# Quilled Thistles



## mea (Jan 21, 2011)

Thanks for looking!

I am trying to cull my craft supplies and this year’s theme is “Use It Or Lose It”. I’m trying to get rid of supplies for hobbies I’m no longer interested in (because I seem to buy a lifetime’s worth of supplies every time I try something new.)

My quilling supplies were next on the block so I made these thistles. I forgot how fun it is to quill. It’s relaxing and easy to do (a perfect TV-watching activity since it doesn’t take a lot of concentration) and it can be extremely inexpensive. …and I still like the look.

I think there was no internet the last time I quilled….seriously, it’s been that long. Every “design decision” for these thistles was me trying to cover up a mistake, or something I changed my mind about after later browsing Pinterest.

So quilling passed my “Use It Or Lose It” test and I’ll be keeping my supplies. So much for my plan, because I actually purchased more quilling paper during this process. 🙃


----------



## kaypriest (Jun 25, 2017)

Amazing the beauty that can be created with paper!


----------



## KateLyn11 (Jul 19, 2014)

When I downsize from hobbies I no longer do, I give away one time use supplies (fabric, paper, yarn) but keep my tools. That way if I get the urge to return to the craft I still have the most expensive bits. And it is amazing how many tools can be used across crafts. When I returned to knitting about two decades ago, I had the needles to start with. The technology ( circular needles, interchangeables) had improved but I could start again with what I had.


----------



## JoRae (Feb 5, 2013)

Your quilling is beautiful. That is a lovely picture.


----------



## Grisby (Jan 12, 2019)

JoRae said:


> Your quilling is beautiful. That is a lovely picture.



Oh well , you tried anyhow! Sometimes it takes a move to really get motivated to downsize. 
But if you don’t have to why bother? 

I recently downsized to move and am really missing my multiple art/craft making spaces! 

Enjoy what you have while you can! 🤗


----------



## kecwnp (Feb 25, 2018)

Absolutely *beautiful* !! Love these!!!


----------



## jberg (Mar 23, 2011)

Very nicely done. That's one craft I haven't tried and I'm running out of lifetime to try new ones. Once when a friend and I would go to the Sewing/Craft expo here we would always vow before we walked in that we were not going to try any new crafts. Yeah, right. Yours are ver nice. Thanks for sharing. Happy Crafting. jberg


----------



## mea (Jan 21, 2011)

kaypriest said:


> Amazing the beauty that can be created with paper!

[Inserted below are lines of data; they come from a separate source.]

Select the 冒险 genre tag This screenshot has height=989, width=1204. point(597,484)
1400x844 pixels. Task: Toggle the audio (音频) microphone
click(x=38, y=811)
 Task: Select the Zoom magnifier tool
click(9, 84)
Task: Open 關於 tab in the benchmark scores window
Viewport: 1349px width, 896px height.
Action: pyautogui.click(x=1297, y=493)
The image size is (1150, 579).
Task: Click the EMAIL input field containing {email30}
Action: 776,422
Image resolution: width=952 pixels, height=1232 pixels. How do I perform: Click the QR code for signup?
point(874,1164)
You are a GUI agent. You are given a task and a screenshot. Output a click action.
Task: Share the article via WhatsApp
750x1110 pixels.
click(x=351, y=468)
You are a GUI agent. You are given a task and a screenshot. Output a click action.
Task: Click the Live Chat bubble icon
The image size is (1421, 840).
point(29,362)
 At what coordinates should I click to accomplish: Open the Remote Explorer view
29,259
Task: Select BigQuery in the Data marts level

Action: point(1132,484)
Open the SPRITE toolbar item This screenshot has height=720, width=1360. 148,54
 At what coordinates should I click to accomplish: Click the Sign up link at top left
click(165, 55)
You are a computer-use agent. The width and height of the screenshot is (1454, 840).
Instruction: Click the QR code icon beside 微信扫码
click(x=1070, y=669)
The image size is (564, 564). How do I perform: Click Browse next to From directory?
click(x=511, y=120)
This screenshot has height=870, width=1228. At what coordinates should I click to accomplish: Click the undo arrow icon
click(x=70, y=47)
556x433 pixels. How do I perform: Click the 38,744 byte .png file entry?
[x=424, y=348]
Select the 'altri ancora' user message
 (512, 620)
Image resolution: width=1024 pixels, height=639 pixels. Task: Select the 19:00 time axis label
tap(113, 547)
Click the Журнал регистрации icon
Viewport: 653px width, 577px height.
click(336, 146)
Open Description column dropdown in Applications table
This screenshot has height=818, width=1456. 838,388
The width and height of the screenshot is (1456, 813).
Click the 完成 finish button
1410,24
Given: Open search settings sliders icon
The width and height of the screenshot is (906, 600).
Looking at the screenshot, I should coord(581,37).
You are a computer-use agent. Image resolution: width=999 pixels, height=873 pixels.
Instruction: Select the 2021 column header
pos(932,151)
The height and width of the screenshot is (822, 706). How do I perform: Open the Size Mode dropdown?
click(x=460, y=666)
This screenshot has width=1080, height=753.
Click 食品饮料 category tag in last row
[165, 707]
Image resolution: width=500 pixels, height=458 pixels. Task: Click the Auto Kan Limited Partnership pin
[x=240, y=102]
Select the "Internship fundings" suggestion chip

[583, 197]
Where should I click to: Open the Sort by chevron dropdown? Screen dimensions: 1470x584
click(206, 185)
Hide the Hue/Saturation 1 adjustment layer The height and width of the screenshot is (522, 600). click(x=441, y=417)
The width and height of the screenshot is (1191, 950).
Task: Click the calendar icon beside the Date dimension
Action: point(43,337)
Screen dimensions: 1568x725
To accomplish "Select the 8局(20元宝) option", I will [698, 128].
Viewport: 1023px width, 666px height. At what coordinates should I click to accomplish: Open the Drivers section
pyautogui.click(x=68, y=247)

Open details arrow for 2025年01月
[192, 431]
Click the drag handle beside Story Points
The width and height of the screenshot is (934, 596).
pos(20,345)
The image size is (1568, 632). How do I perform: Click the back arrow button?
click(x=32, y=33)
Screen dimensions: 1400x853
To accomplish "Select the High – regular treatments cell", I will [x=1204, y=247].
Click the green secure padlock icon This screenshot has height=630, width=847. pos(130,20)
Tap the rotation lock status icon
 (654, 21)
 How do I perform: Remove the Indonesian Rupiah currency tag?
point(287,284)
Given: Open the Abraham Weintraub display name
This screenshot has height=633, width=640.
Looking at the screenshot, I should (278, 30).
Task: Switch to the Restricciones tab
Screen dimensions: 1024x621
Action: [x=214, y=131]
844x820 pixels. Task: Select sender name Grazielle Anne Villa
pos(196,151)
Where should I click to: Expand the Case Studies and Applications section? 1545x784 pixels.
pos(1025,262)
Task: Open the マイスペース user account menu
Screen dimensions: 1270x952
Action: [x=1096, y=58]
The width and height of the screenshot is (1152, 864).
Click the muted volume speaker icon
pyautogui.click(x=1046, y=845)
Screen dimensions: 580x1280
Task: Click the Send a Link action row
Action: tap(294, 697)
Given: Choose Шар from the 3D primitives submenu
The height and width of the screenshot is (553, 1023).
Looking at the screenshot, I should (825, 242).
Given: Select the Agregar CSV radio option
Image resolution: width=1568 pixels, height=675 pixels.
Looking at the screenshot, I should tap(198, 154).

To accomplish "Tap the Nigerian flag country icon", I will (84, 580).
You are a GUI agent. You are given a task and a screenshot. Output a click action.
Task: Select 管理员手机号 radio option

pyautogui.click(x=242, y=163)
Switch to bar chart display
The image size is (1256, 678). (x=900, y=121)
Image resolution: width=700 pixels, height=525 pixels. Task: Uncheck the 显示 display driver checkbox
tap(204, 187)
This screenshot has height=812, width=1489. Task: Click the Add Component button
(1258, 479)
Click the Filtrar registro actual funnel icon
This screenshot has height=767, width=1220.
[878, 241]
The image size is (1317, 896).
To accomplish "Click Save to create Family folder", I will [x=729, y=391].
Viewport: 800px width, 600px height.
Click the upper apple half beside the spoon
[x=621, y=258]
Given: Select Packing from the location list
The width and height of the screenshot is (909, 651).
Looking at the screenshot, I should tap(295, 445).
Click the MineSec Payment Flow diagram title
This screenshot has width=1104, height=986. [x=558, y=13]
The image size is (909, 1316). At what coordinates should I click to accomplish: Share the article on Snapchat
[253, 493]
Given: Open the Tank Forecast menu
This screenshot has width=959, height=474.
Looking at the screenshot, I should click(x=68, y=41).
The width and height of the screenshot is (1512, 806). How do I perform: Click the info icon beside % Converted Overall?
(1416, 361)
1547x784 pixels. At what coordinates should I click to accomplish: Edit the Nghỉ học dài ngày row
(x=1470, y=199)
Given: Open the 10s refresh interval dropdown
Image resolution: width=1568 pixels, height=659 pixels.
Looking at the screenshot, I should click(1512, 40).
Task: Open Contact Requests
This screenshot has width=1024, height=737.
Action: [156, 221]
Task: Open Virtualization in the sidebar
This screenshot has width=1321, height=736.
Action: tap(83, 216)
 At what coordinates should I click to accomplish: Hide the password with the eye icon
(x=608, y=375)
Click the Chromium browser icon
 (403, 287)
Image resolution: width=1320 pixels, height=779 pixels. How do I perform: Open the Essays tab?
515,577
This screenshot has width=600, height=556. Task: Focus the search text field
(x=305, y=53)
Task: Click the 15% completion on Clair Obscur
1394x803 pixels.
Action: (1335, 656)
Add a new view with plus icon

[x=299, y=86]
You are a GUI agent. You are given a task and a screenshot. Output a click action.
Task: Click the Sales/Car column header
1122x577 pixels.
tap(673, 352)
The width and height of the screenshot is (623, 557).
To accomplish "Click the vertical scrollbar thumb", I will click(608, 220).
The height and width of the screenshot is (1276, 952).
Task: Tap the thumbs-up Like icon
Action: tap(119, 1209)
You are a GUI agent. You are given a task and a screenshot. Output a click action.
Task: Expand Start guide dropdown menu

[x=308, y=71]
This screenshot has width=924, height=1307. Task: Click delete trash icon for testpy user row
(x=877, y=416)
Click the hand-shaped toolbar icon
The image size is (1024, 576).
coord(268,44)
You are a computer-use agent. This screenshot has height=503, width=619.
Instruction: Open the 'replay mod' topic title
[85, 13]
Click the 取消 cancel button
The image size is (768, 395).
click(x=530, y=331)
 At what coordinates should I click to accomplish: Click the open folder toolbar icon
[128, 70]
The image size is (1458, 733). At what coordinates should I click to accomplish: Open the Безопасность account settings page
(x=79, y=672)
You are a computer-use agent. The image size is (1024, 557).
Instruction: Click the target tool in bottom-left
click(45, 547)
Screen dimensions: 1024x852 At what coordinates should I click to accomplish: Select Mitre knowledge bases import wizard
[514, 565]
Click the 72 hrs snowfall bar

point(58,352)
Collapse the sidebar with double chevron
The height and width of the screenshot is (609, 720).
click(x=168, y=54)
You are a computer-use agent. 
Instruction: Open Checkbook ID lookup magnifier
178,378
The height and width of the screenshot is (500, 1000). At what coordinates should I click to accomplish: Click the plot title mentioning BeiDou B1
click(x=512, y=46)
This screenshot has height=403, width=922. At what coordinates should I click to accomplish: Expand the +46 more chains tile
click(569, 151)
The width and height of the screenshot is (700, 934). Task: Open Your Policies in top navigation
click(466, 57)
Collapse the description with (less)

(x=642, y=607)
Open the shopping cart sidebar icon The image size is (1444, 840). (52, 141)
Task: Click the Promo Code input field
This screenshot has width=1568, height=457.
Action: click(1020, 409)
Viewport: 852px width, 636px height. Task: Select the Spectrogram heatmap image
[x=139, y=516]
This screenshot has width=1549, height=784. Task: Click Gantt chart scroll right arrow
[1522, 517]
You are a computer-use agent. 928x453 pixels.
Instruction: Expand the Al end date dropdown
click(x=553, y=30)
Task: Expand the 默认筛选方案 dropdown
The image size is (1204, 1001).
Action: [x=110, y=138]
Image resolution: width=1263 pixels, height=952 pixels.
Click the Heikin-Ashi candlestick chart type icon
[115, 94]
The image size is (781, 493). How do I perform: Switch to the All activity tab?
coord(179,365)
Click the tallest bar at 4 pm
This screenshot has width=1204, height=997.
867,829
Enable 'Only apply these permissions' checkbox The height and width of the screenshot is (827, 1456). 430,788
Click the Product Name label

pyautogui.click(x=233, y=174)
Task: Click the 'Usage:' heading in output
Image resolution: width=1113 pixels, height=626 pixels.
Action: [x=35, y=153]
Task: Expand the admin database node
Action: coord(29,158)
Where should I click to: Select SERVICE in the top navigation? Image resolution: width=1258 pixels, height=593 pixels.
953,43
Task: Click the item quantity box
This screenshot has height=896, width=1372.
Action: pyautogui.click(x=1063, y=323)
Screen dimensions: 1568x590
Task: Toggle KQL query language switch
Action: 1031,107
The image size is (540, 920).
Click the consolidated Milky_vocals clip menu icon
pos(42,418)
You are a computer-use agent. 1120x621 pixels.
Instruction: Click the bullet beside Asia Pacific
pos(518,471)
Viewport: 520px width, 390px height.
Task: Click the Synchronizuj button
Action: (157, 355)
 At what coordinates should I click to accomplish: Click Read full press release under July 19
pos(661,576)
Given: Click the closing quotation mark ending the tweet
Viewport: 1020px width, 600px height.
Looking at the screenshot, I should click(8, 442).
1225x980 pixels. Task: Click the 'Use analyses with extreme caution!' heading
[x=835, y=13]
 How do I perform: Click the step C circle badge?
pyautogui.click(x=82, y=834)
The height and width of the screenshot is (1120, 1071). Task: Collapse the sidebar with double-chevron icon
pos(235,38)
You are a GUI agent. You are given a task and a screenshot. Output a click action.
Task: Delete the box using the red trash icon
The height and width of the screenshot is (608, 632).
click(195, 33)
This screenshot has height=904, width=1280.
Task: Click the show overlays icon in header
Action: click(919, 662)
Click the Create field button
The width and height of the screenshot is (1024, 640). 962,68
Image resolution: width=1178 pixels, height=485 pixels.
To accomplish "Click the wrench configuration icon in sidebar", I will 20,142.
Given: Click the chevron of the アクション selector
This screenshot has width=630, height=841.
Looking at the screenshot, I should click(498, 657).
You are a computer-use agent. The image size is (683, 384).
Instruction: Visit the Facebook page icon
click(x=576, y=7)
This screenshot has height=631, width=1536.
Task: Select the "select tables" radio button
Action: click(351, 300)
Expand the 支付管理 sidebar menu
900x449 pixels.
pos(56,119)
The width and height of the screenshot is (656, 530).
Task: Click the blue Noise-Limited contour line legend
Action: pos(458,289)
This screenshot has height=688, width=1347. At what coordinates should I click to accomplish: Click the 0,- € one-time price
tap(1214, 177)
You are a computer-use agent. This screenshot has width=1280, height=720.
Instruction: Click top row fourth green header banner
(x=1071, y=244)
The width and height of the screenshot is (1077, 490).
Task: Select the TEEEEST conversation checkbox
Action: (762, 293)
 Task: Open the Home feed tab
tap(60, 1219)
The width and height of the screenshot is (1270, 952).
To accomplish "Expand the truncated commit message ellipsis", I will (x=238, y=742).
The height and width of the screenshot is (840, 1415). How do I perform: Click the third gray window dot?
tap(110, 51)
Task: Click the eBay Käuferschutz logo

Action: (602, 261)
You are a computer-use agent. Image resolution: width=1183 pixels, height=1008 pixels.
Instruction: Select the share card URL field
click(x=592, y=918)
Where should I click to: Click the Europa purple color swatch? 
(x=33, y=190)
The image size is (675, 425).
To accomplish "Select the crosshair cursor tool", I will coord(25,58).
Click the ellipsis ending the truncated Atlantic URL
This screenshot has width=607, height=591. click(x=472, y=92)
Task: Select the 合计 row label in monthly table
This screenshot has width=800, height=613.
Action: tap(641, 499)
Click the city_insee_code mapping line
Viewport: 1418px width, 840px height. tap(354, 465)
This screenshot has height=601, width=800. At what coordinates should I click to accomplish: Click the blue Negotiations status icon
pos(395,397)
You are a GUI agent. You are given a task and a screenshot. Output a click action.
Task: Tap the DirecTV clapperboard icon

Agree! Paper crafts are so near and dear to me. One of my earliest memories is making some paper pumpkins and my mom let me display them on our front window for Halloween. The whole thing is so memorable. I couldn’t believe my mom let me put tape on the window and I was so happy and proud to have thought of the idea. It was a beginning.


----------



## mea (Jan 21, 2011)

KateLyn11 said:


> When I downsize from hobbies I no longer do, I give away one time use supplies (fabric, paper, yarn) but keep my tools. That way if I get the urge to return to the craft I still have the most expensive bits. And it is amazing how many tools can be used across crafts. When I returned to knitting about two decades ago, I had the needles to start with. The technology ( circular needles, interchangeables) had improved but I could start again with what I had.



This is the road I’m on. I love my craft tools and have so many…too many. (Ironically I have no yarn stash other than leftover yarn from projects.) I have downsized a lot already with things I know I’ll never use again (like I don’t need a plastic template to draw a circle then cut it out.) I’ve donated a lot to local preschools who seem to appreciate it.


Here’s a sign I have in my craft room. 

Also, for quilling you only need paper strips and glue, but I’ve got all these tools. I love and need each of them. 😁


----------



## mea (Jan 21, 2011)

kaypriest said:


> Amazing the beauty that can be created with paper!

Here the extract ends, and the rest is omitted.